Based on its filings in Indian court and with the Securities and Exchange Commission (SEC), the Delaware-based company claims that it has paid around ₹2,100 crore in cash, stock, and debt to acquire 94.81 per cent of Glocal, but the company’s former promoters and directors are preventing it from appointing its management and board nominees.

The case is being fought by UpHealth in various legal forums, including the National Company Law Tribunal (NCLT), the High Court of Calcutta, and ICC Arbitration.

Meanwhile, the Kolkata police have also registered an FIR against Azim, Glocal’s other officials, and shareholders.

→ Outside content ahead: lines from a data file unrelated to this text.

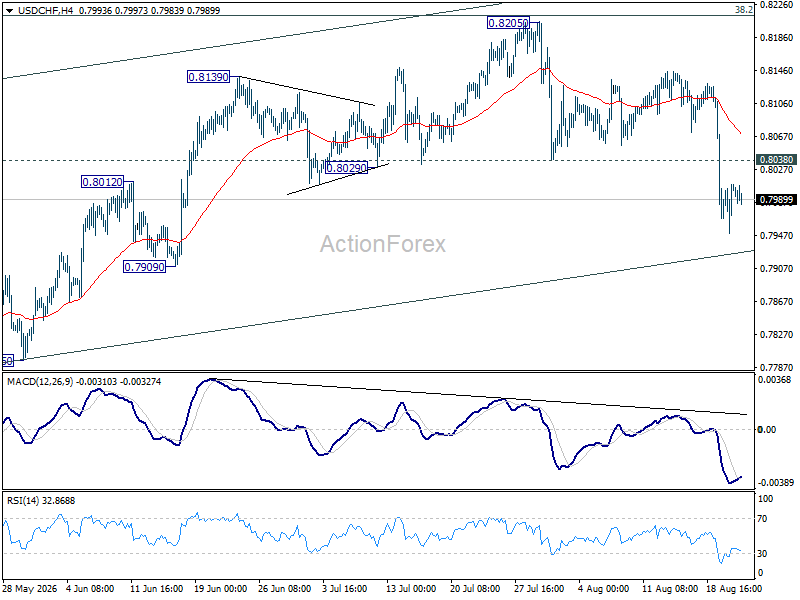This screenshot has width=800, height=600.
Task: Click the RSI 30 level axis label
Action: 763,554
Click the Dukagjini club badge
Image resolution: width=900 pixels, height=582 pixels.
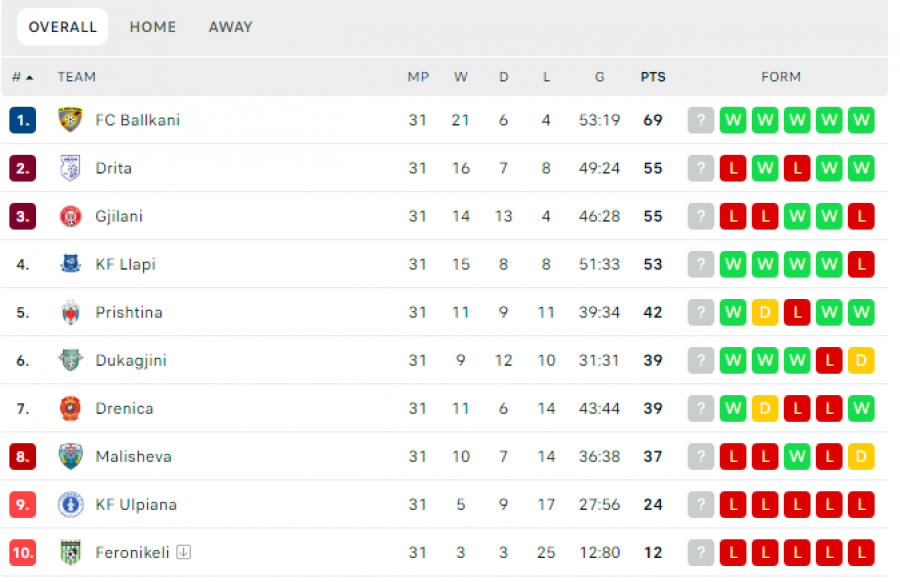pos(70,360)
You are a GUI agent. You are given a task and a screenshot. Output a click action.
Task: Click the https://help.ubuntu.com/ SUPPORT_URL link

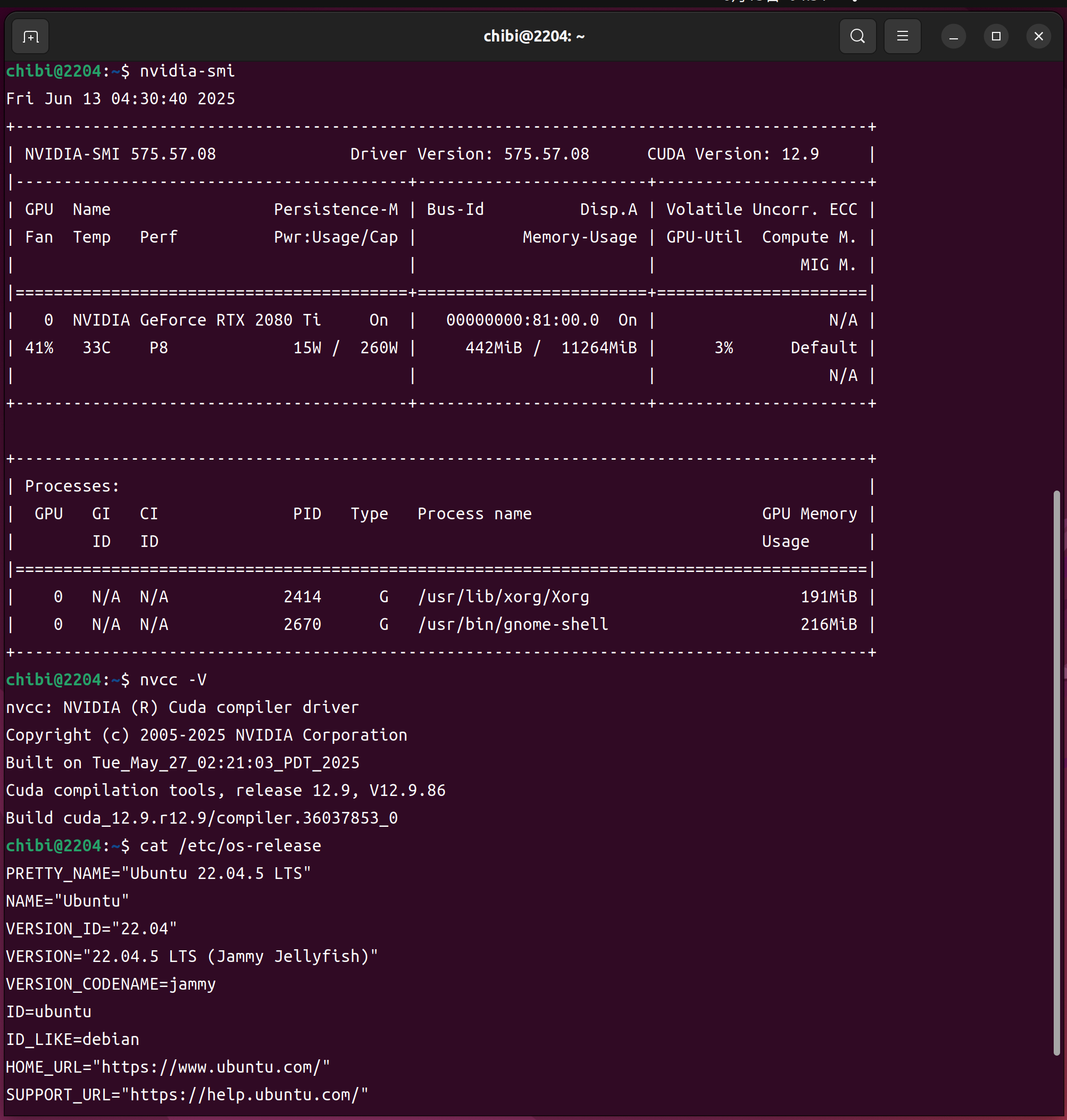pyautogui.click(x=245, y=1094)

The complaint names Sabahat Azim, Richa Sana Azim, Gautam Chowdhury, and Dipanwita Mukherjee. UpHealth’s complaint alleges breach of trust, cheating, and criminal conspiracy.

Background

Before the US company came into the picture, Glocal’s original shareholders sold their stake to various funds and investors in tranches.

On the day when UpHealth, earlier known as GigCapital2, acquired Glocal in 2020, Azim and his family held a 31.16 percent stake directly. UpHealth also cleared a debt of $35 million (approximately ₹280 crore) when it purchased a majority stake in Glocal.

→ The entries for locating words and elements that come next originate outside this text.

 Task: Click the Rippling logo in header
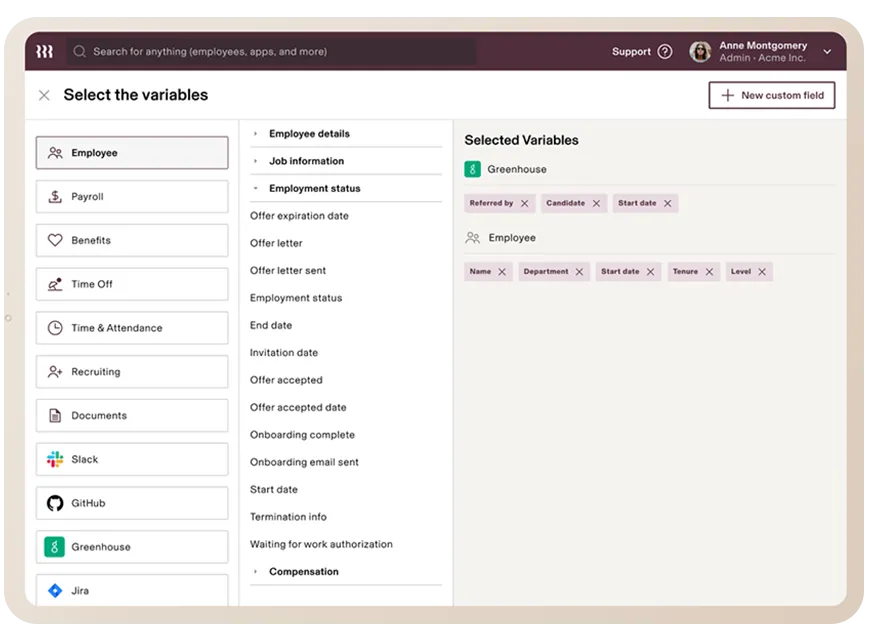[x=44, y=51]
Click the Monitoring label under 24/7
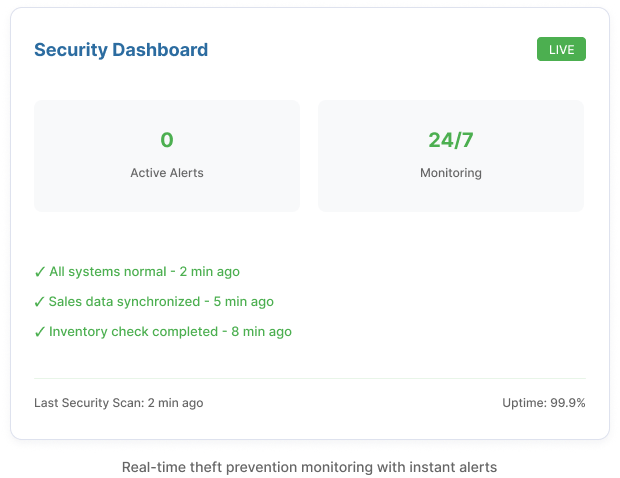 pyautogui.click(x=450, y=173)
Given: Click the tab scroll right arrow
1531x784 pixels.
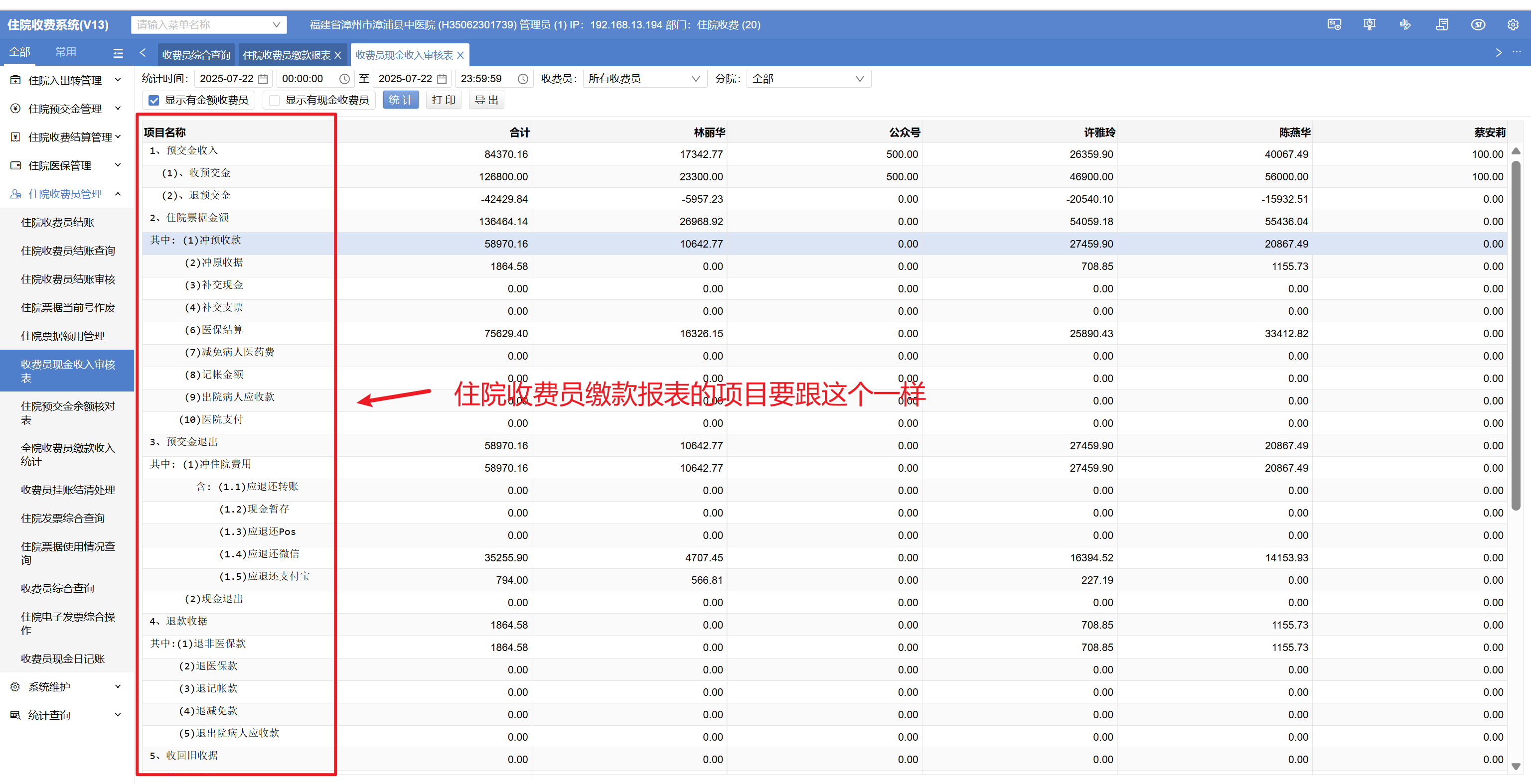Looking at the screenshot, I should tap(1498, 53).
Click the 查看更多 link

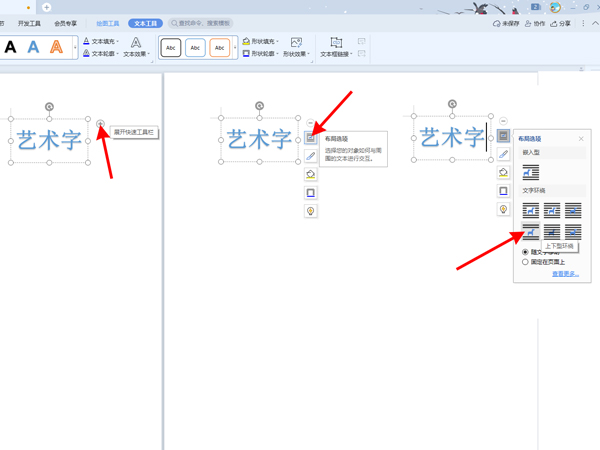(565, 274)
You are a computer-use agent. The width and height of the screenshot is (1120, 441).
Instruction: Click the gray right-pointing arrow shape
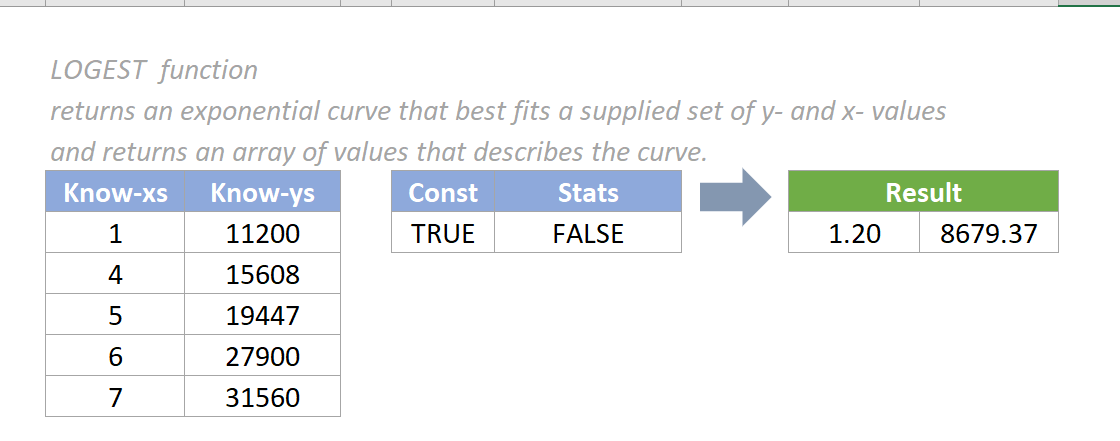[x=734, y=197]
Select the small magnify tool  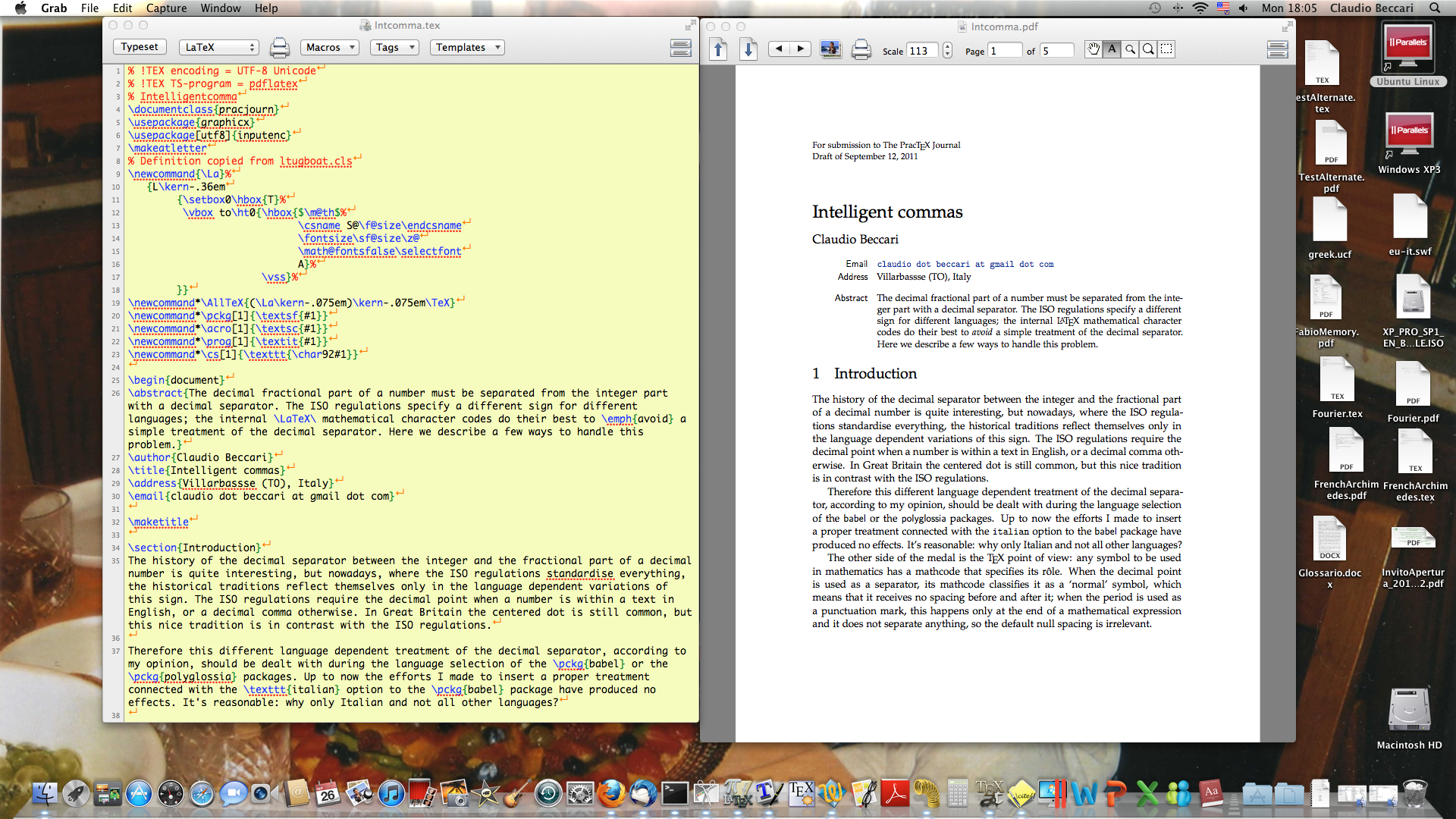pos(1130,49)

UpHealth says that a key covenant of the sales and purchase agreement (SPA) (clause 10.2 in the agreement) between it and Glocal’s shareholders was that they would facilitate a full acquisition of the Indian company.

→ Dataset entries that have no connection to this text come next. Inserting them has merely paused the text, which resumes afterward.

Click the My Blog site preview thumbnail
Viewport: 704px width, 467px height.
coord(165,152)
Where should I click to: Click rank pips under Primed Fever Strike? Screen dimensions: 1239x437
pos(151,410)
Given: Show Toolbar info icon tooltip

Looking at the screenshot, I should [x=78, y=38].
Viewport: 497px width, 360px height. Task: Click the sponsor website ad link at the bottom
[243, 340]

Hence, after UpHealth acquired a 94.81 per cent stake, they invoked provisions of the SPA (under Clause 5.2.1.b) dated October 30, 2020 to put in place a transition team of directors to facilitate a smooth takeover of the overall management of Glocal and its day-to-day operations from the erstwhile management.

UpHealth stated in its complaint that despite having a 94.81 per cent stake in Glocal, it was not allowed to take over the management, which amounted to cheating and a criminal breach of trust.

“Despite multiple personal requests, as well as written communications, the accused persons did not allow the induction of UpHealth’s nominees on the board of Glocal (as contemplated by the SPA) for a prolonged period owing to their dishonest, malafide and fraudulent intentions,” the complaint states.

Written agreement

UpHealth also claims that Sabahat Azim claimed that following the execution of the written agreement, there was another ‘oral’ agreement between them stating that “the funds infused into Glocal by UpHealth were not for acquiring (and taking over its management)“. It said, “These were investments simpliciter, in place of which, UpHealth was to profit from payment of ‘reasonable interest’”.

UpHealth says that Glocal’s erstwhile shareholders have also said this in the NCLT. UpHealth says Azim claimed that the Glocal stake they sold to UpHealth was only as a security for the funds infused and not meant to be acted upon and that he was ready to return the money with ‘reasonable’ interest.

UpHealth has called Azim’s claim of an ‘oral’ agreement as absurd and untenable and the same was never raised before in any of the communications earlier. UpHealth says the accused are trying to show that the US company violated India’s Foreign Exchange Management laws.

“The accused persons, in furtherance of their fraudulent and dishonest intention, have not only initiated multiple civil law proceedings against the complainant, based on the claims but have also sought to arm-twist the management of the complainant by falsely implicating its senior managers in frivolous criminal cases,” UpHealth says.

On December 23, the Calcutta High Court observed in its order: “Prima facie, Uphealth in terms of the shareholders’ agreement (SHA) has invested a substantial sum of money aggregating to approximately to ₹2,100 crore and it is the single largest majority shareholder of Glocal holding approximately 94.5 per cent shares whereas respondents being the erstwhile promoters hold a minuscule miniscule shareholding.”

It added, “The petitioner having infused substantial funds in terms of the SHA is now being made to run from pillar to post. The respondents have filed proceedings before the NCLT, Commercial Court at Rajarhat, and also a criminal complaint. Insofar as prayer is concerned, it is submitted that a nominee and authorised signatory of the petitioner is already having access to the ICICI bank. In view of the aforesaid, there can be no prejudice which can be caused to the respondents if the prayer is allowed.”

Glocal’s response

A response from Glocal CEO’s office said, “Board and management of Glocal are not aware of any such FIR or NCLT Order. However, we are aware of arbitration and arbitration-related court proceedings initiated in retaliation to our legal actions commenced here in India to protect the company’s properties and interests along with its prime goal of furthering the cause of affordable healthcare.

The company added, “It is indeed disappointing to note that UpHealth has shared this information with you. Our disputes with UpHealth are sub-judice, and we do not wish to comment on the same during the pendency of the proceedings.”